Please note that these are affiliate links & I may make a small commission if you make a purchase using these links, at no extra cost to you. For more information, click here.
More Dessert Recipes To Try!
- Amaretto Tiramisu
- Classic Apple Crumble
- Toffee Apple Crumble Ice Cream
- Brown Butter Hobnob Cheesecake
- Sticky Toffee Gingerbread
- 1901 Irn Bru Ice Cream
- Vanilla Panna Cotta & Roasted Strawberries
- French Toast Ice Cream
- Small Batch Sticky Toffee Pudding
If you have enjoyed this crêpes suzette recipe, it would mean a lot if you could leave a review & rating!
- Jug Blender
- Large Frying Pans
- 25 g Unsalted Butter Plus Extra For Cooking
- 130 g Plain Flour
- 15 g Caster Sugar
- 280 g Whole Milk
- 2 Large Eggs
- A Pinch Of Table Salt
- 100 g Unsalted Butter Diced
- 175 g Caster Sugar
- 160 ml Orange Juice Roughly 2 Large Oranges
- 40 ml Lemon Juice
- 1 Orange, Zested
- 60 ml Cointreau/Grand Marnier
- 2 Oranges, Segmented
- Vanilla Ice Cream
- Melt the 25 grams of butter then place into a jug blender along with the flour, sugar, milk, eggs & salt.If you haven't got a jug blender, use a stick blender or a whisk to bring the batter together.
- Blend the batter on a medium speed for 10-20 seconds, until smooth then set aside to rest for 15 minutes.The batter can also be rested overnight in the fridge. Make sure not to add in the salt until just before cooking.
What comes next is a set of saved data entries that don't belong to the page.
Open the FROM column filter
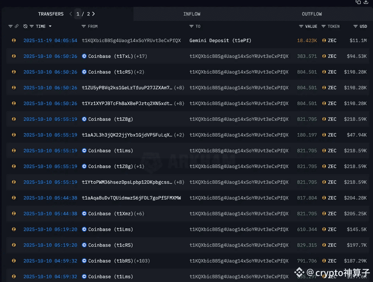tap(84, 26)
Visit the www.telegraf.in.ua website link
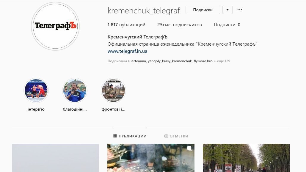The image size is (306, 172). 128,51
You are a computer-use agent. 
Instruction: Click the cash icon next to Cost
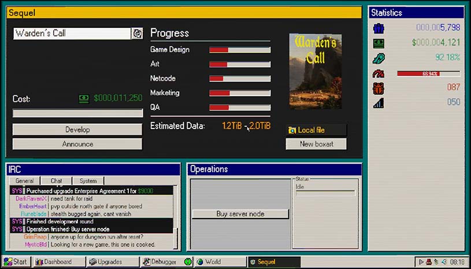84,98
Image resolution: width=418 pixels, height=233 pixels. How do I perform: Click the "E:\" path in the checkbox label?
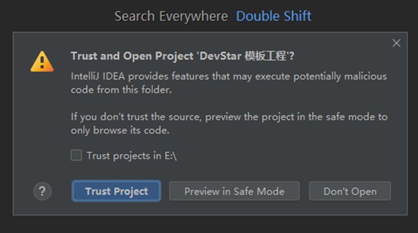(170, 156)
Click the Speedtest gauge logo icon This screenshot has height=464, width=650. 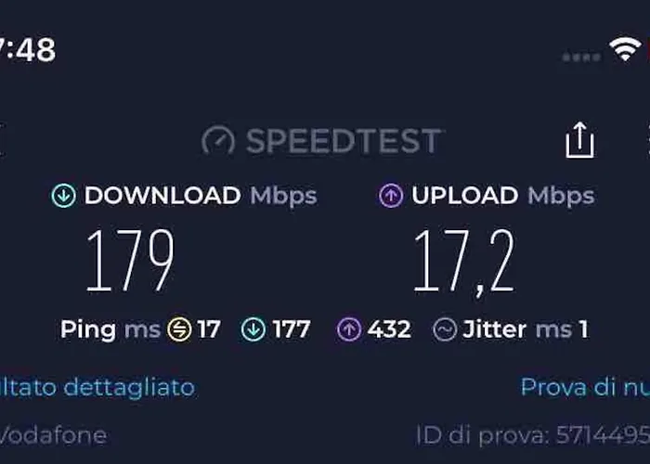tap(218, 141)
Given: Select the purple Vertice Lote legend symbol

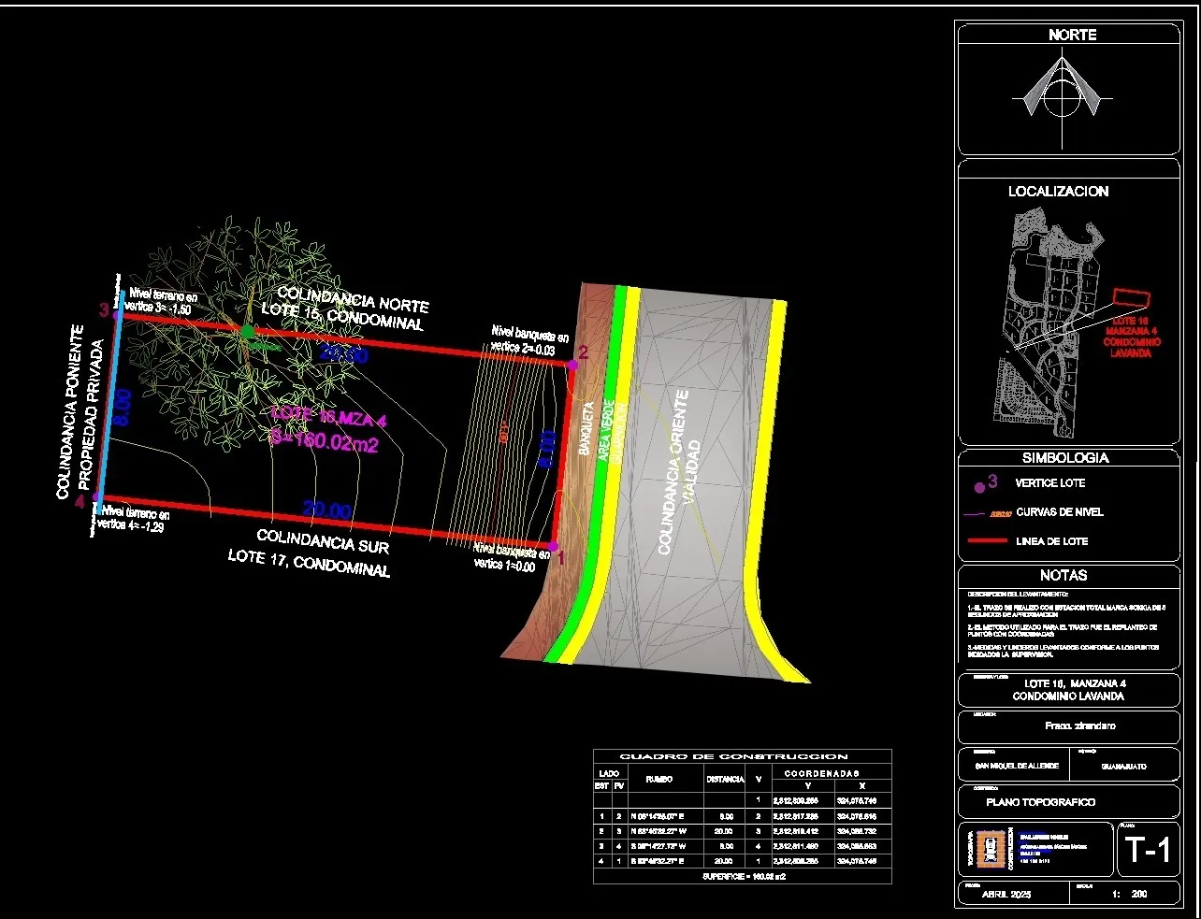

- Place a 10" frying pan/skillet over a medium heat then once hot, grease with a small amount of butter or oil.Use a pastry brush or a piece of kitchen paper to grease the pan!
- Next, add a small ladle full (roughly 4 tbsp/60 ml) of batter into the pan then tilt so that the batter completely covers the bottom, in a thin, even layer.
- Cook the crêpe for 30-40 seconds, until the bottom is lightly browned & the top looks dry then flip over with a spatula & cook for another 30 seconds.If the edges of the crêpe need releasing from the pan, use a small palette knife.
- Once cooked, transfer the crêpe to a plate to keep warm, then repeat with the remaining batter.
- Place the butter & sugar into a large frying pan then set over a medium heat.
- Cook the butter & sugar for 3-4 minutes, until it turns a deep golden brown then whisk in the orange & lemon juice. Try not to stir the butter & sugar too much whilst it is caramelising!
- Reduce the sauce for 2-3 minutes, until syrupy then stir in the Grand Marnier/Cointreau & orange zest. Cook for 2 minutes more then take the sauce off the heat.If you like, you can flambé the sauce by setting the alcohol alight then taking the sauce off the heat as soon as the flames have gone.
- Lay a crêpe in the sauce then carefully fold in half then half again (to form a triangle) then transfer to a plate. Repeat with the remaining crêpes, placing 2 or 3 crêpes on each plate.
- Spoon any remaining sauce over each plate then finish each portion with some orange segments & a scoop of vanilla ice cream.